Market researcher Service Performance Insight (SPI) found in its 2015 Benchmark report that integration delivers multiple benefits to professional services organizations (PSOs):
PSA, integrated with CRM, enables PSOs to better schedule resources and projects to ensure they begin and end on time. With integrated HCM, human resources, recruiting and resource management all benefit from visibility into in-demand skills, consultant preferences and career aspirations.
While the evidence shows this to be an optimal solution, awareness and adoption of an integrated approach just isn’t there yet. SPI Research found that only 23% of the PSOs surveyed in its benchmark report integrated CRM with PSA. Even more telling, organizations without this integration reported lower performance than those who partially or fully integrate CRM and PSA.
IT consulting firm Summa Technologies, Inc., found that having its sales data, services and HR together on one platform allows it to hire and retain talent more quickly, effectively and efficiently. Mark Coy, CHRO at Summa, has said:
Having a 360 degree view via our PSA and HCM systems working together, tightly connected with Salesforce data, allows Summa to meet and exceed our customers’ expectations. We now have the right insight to address a skills gap, whether that’s go out and recruit, or view the resource library to see who’s coming off an assignment we can utilize.
Where should a professional services company begin?
I recommend that a team should begin its consideration of an integrated solution by first performing a needs analysis. This begins with taking a hard, honest look at the current state of its technology and people and identify areas for improvement, as well as the key performance indicators that the company uses to measure success.
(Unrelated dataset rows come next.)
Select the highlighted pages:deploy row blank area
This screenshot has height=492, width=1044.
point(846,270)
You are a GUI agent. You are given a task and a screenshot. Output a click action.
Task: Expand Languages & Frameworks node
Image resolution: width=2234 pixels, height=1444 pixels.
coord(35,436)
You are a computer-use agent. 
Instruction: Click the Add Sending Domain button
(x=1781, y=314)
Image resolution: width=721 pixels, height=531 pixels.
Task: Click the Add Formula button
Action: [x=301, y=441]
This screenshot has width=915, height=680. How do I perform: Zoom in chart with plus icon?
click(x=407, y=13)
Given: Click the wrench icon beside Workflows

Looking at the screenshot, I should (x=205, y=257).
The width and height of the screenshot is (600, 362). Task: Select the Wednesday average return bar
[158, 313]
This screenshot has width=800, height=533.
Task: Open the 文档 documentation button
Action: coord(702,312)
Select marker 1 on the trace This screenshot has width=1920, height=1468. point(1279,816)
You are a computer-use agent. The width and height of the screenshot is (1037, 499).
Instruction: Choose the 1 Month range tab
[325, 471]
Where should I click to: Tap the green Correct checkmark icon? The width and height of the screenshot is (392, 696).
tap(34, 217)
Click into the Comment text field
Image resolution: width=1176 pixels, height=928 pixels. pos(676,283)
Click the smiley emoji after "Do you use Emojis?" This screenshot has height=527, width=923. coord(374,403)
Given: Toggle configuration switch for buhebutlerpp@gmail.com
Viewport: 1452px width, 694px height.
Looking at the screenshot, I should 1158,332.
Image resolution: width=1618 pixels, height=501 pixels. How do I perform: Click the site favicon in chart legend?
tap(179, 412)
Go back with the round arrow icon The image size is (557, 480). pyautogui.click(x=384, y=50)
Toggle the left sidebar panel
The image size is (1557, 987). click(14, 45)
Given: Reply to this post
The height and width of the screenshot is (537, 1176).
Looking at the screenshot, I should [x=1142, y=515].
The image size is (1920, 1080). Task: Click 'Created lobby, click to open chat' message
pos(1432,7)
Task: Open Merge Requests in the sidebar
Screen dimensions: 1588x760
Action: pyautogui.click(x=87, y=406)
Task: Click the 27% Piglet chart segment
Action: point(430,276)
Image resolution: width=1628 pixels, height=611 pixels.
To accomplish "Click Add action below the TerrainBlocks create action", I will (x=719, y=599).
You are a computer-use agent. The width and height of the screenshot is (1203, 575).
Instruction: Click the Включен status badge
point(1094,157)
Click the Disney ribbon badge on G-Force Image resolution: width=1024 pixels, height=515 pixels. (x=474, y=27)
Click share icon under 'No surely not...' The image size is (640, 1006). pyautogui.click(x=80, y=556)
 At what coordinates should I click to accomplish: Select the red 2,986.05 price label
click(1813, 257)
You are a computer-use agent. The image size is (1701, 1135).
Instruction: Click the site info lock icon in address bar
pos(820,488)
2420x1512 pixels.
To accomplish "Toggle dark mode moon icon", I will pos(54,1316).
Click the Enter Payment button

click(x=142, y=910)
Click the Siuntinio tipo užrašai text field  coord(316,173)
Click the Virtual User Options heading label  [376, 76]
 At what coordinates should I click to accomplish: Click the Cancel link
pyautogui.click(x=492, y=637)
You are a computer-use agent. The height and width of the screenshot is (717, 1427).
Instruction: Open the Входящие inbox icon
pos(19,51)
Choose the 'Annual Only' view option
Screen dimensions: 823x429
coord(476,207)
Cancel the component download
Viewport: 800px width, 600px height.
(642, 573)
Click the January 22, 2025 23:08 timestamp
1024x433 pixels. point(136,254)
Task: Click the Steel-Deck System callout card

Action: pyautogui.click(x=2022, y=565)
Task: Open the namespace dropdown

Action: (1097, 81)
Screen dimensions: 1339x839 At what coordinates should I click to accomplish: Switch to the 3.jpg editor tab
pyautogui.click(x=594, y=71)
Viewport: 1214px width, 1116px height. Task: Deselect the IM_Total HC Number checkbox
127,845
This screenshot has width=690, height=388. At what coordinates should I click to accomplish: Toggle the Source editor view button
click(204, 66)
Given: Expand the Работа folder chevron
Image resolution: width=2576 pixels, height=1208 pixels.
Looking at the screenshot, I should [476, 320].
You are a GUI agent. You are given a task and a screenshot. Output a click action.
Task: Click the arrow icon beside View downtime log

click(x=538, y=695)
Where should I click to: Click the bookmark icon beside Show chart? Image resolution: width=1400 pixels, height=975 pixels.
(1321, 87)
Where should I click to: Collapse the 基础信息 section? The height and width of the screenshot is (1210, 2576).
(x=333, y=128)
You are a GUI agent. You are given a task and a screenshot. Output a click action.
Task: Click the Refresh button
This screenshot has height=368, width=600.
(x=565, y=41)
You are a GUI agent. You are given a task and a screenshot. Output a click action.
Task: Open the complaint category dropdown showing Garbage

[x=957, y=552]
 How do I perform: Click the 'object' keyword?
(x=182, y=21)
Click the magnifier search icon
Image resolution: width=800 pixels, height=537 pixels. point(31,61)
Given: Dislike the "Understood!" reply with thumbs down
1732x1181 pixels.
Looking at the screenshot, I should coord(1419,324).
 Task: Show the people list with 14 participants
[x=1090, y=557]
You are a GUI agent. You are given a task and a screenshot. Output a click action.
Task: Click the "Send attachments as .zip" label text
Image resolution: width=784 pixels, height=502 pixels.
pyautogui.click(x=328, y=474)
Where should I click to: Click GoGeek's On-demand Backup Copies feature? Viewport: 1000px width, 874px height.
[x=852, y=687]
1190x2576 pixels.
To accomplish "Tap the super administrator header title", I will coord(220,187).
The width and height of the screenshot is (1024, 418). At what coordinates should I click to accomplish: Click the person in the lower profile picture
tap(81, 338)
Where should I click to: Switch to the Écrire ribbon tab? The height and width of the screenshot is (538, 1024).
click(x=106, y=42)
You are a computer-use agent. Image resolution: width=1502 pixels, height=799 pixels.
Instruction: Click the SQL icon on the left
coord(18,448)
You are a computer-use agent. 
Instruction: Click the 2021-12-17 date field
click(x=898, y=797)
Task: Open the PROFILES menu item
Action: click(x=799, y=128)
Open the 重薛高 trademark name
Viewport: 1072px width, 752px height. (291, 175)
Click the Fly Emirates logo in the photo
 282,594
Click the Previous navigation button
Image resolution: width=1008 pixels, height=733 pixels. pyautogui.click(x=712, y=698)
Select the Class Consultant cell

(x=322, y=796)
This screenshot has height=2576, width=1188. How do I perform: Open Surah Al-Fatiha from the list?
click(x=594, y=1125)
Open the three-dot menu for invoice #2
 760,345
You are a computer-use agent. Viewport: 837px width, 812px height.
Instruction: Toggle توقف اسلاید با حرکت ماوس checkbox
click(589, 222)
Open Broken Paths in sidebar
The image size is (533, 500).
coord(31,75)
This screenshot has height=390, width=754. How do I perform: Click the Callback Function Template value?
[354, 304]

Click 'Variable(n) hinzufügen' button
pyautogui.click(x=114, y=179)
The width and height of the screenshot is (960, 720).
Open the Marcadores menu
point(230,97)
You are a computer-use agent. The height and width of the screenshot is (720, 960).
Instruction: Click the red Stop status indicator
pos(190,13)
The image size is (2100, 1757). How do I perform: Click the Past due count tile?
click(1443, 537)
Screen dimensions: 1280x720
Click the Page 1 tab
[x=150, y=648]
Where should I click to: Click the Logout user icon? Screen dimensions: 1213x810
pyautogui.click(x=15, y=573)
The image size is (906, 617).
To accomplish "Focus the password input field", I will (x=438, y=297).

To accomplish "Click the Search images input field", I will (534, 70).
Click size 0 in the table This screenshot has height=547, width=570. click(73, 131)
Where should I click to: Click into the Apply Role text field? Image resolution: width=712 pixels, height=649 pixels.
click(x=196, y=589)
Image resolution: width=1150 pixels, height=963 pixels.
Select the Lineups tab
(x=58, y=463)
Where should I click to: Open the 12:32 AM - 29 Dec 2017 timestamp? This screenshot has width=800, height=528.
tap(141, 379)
For some, it’s an increase in top-line growth, regardless of how well resource utilization is going. For others, there may be a desire to maintain or reduce utilization levels from a currently busy state. Once an organization understands what its needs are, the next step is to shortlist the vendors who can deliver an integrated sales, services and HR solution on one cloud, with one set of data. There is great synergy to be achieved when all business applications reside on a single cloud platform.